* What you have to do: Could you print every record below exactly as written?

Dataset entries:
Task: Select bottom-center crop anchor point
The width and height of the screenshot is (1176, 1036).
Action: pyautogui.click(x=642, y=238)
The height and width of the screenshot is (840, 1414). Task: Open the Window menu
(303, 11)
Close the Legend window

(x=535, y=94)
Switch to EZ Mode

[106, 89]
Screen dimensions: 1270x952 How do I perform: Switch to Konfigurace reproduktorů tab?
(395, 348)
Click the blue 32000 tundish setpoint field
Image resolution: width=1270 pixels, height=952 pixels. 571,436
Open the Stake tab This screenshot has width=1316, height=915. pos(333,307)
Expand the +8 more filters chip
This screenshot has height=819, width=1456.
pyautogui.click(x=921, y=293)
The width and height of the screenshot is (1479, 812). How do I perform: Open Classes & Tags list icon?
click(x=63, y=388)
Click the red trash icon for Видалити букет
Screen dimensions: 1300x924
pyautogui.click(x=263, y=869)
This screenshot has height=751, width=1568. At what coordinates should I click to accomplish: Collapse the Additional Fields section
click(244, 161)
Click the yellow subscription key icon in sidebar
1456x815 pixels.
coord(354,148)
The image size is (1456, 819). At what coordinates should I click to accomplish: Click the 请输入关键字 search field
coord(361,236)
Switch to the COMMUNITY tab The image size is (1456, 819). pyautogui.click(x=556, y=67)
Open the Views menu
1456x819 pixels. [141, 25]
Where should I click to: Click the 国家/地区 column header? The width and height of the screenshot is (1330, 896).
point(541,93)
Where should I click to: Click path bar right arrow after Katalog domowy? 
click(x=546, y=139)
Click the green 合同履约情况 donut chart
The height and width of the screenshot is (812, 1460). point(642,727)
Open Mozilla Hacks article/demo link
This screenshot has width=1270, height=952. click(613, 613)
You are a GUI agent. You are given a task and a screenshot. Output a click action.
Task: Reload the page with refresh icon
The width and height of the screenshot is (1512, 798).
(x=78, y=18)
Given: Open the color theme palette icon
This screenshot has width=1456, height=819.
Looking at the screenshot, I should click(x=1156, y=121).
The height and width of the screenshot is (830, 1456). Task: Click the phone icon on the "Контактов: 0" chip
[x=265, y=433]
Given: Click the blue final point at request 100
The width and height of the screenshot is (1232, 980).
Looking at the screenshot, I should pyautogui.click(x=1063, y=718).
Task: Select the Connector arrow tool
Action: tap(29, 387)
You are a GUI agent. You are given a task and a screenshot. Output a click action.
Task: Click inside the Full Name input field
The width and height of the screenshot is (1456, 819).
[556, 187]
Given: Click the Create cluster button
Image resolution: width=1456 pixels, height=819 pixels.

* Answer:
Task: Select bottom-center crop anchor point
The width and height of the screenshot is (1176, 1036).
Action: pyautogui.click(x=642, y=238)
The height and width of the screenshot is (840, 1414). Task: Open the Window menu
(303, 11)
Close the Legend window

(x=535, y=94)
Switch to EZ Mode

[106, 89]
Screen dimensions: 1270x952 How do I perform: Switch to Konfigurace reproduktorů tab?
(395, 348)
Click the blue 32000 tundish setpoint field
Image resolution: width=1270 pixels, height=952 pixels. 571,436
Open the Stake tab This screenshot has width=1316, height=915. pos(333,307)
Expand the +8 more filters chip
This screenshot has height=819, width=1456.
pyautogui.click(x=921, y=293)
The width and height of the screenshot is (1479, 812). How do I perform: Open Classes & Tags list icon?
click(x=63, y=388)
Click the red trash icon for Видалити букет
Screen dimensions: 1300x924
pyautogui.click(x=263, y=869)
This screenshot has height=751, width=1568. At what coordinates should I click to accomplish: Collapse the Additional Fields section
click(244, 161)
Click the yellow subscription key icon in sidebar
1456x815 pixels.
coord(354,148)
The image size is (1456, 819). At what coordinates should I click to accomplish: Click the 请输入关键字 search field
coord(361,236)
Switch to the COMMUNITY tab The image size is (1456, 819). pyautogui.click(x=556, y=67)
Open the Views menu
1456x819 pixels. [141, 25]
Where should I click to: Click the 国家/地区 column header? The width and height of the screenshot is (1330, 896).
point(541,93)
Where should I click to: Click path bar right arrow after Katalog domowy? 
click(x=546, y=139)
Click the green 合同履约情况 donut chart
The height and width of the screenshot is (812, 1460). point(642,727)
Open Mozilla Hacks article/demo link
This screenshot has width=1270, height=952. click(613, 613)
You are a GUI agent. You are given a task and a screenshot. Output a click action.
Task: Reload the page with refresh icon
The width and height of the screenshot is (1512, 798).
(x=78, y=18)
Given: Open the color theme palette icon
This screenshot has width=1456, height=819.
Looking at the screenshot, I should click(x=1156, y=121).
The height and width of the screenshot is (830, 1456). Task: Click the phone icon on the "Контактов: 0" chip
[x=265, y=433]
Given: Click the blue final point at request 100
The width and height of the screenshot is (1232, 980).
Looking at the screenshot, I should pyautogui.click(x=1063, y=718).
Task: Select the Connector arrow tool
Action: tap(29, 387)
You are a GUI agent. You are given a task and a screenshot. Output a click action.
Task: Click inside the Full Name input field
The width and height of the screenshot is (1456, 819).
[556, 187]
Given: Click the Create cluster button
Image resolution: width=1456 pixels, height=819 pixels.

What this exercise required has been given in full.